### About this task
Your task is to write out the complete listing exactly as it is shown.

### Material to process
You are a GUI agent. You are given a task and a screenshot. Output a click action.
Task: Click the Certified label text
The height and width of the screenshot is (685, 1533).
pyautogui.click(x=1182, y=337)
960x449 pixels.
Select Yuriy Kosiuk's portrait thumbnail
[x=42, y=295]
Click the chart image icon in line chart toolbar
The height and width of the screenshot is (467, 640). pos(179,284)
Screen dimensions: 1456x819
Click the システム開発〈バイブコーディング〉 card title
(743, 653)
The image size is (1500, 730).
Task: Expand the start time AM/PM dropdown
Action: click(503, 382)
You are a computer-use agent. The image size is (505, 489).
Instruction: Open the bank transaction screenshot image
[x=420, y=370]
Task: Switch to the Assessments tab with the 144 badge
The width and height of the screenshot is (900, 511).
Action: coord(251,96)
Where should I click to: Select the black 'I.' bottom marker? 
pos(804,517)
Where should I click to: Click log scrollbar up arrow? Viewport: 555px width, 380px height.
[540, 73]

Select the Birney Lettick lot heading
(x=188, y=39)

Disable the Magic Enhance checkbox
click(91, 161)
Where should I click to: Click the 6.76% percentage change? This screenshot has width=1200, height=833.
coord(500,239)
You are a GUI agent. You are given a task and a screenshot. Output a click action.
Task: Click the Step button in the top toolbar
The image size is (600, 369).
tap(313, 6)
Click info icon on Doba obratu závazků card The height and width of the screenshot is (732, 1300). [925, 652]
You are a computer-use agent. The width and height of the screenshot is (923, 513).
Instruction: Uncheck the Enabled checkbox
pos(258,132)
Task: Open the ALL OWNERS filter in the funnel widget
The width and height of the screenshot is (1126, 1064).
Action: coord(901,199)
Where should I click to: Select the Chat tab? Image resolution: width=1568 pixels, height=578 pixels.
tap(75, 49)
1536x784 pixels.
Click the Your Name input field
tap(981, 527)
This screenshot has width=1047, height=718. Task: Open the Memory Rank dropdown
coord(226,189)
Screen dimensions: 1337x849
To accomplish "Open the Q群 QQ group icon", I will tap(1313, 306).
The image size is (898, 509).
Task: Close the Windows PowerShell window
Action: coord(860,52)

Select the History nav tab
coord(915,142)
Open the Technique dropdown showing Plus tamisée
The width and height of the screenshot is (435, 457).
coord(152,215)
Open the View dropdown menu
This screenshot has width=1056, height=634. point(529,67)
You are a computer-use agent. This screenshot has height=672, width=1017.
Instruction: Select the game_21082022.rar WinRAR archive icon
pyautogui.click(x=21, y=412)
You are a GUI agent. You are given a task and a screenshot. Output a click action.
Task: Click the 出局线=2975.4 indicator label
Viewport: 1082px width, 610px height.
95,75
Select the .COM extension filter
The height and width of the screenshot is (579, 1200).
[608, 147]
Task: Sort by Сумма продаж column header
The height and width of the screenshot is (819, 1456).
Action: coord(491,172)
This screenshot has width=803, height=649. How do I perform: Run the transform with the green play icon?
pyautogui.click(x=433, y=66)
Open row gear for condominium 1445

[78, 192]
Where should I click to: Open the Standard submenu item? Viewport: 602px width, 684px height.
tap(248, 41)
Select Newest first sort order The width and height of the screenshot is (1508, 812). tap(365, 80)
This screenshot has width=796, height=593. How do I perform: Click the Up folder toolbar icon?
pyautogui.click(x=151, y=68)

### Solution to this exercise
You are a GUI agent. You are given a task and a screenshot. Output a click action.
Task: Click the Certified label text
The height and width of the screenshot is (685, 1533).
pyautogui.click(x=1182, y=337)
960x449 pixels.
Select Yuriy Kosiuk's portrait thumbnail
[x=42, y=295]
Click the chart image icon in line chart toolbar
The height and width of the screenshot is (467, 640). pos(179,284)
Screen dimensions: 1456x819
Click the システム開発〈バイブコーディング〉 card title
(743, 653)
The image size is (1500, 730).
Task: Expand the start time AM/PM dropdown
Action: click(503, 382)
You are a computer-use agent. The image size is (505, 489).
Instruction: Open the bank transaction screenshot image
[x=420, y=370]
Task: Switch to the Assessments tab with the 144 badge
The width and height of the screenshot is (900, 511).
Action: coord(251,96)
Where should I click to: Select the black 'I.' bottom marker? 
pos(804,517)
Where should I click to: Click log scrollbar up arrow? Viewport: 555px width, 380px height.
[540, 73]

Select the Birney Lettick lot heading
(x=188, y=39)

Disable the Magic Enhance checkbox
click(91, 161)
Where should I click to: Click the 6.76% percentage change? This screenshot has width=1200, height=833.
coord(500,239)
You are a GUI agent. You are given a task and a screenshot. Output a click action.
Task: Click the Step button in the top toolbar
The image size is (600, 369).
tap(313, 6)
Click info icon on Doba obratu závazků card The height and width of the screenshot is (732, 1300). [925, 652]
You are a computer-use agent. The width and height of the screenshot is (923, 513).
Instruction: Uncheck the Enabled checkbox
pos(258,132)
Task: Open the ALL OWNERS filter in the funnel widget
The width and height of the screenshot is (1126, 1064).
Action: coord(901,199)
Where should I click to: Select the Chat tab? Image resolution: width=1568 pixels, height=578 pixels.
tap(75, 49)
1536x784 pixels.
Click the Your Name input field
tap(981, 527)
This screenshot has width=1047, height=718. Task: Open the Memory Rank dropdown
coord(226,189)
Screen dimensions: 1337x849
To accomplish "Open the Q群 QQ group icon", I will tap(1313, 306).
The image size is (898, 509).
Task: Close the Windows PowerShell window
Action: coord(860,52)

Select the History nav tab
coord(915,142)
Open the Technique dropdown showing Plus tamisée
The width and height of the screenshot is (435, 457).
coord(152,215)
Open the View dropdown menu
This screenshot has width=1056, height=634. point(529,67)
You are a computer-use agent. This screenshot has height=672, width=1017.
Instruction: Select the game_21082022.rar WinRAR archive icon
pyautogui.click(x=21, y=412)
You are a GUI agent. You are given a task and a screenshot. Output a click action.
Task: Click the 出局线=2975.4 indicator label
Viewport: 1082px width, 610px height.
95,75
Select the .COM extension filter
The height and width of the screenshot is (579, 1200).
[608, 147]
Task: Sort by Сумма продаж column header
The height and width of the screenshot is (819, 1456).
Action: coord(491,172)
This screenshot has width=803, height=649. How do I perform: Run the transform with the green play icon?
pyautogui.click(x=433, y=66)
Open row gear for condominium 1445

[78, 192]
Where should I click to: Open the Standard submenu item? Viewport: 602px width, 684px height.
tap(248, 41)
Select Newest first sort order The width and height of the screenshot is (1508, 812). tap(365, 80)
This screenshot has width=796, height=593. How do I perform: Click the Up folder toolbar icon?
pyautogui.click(x=151, y=68)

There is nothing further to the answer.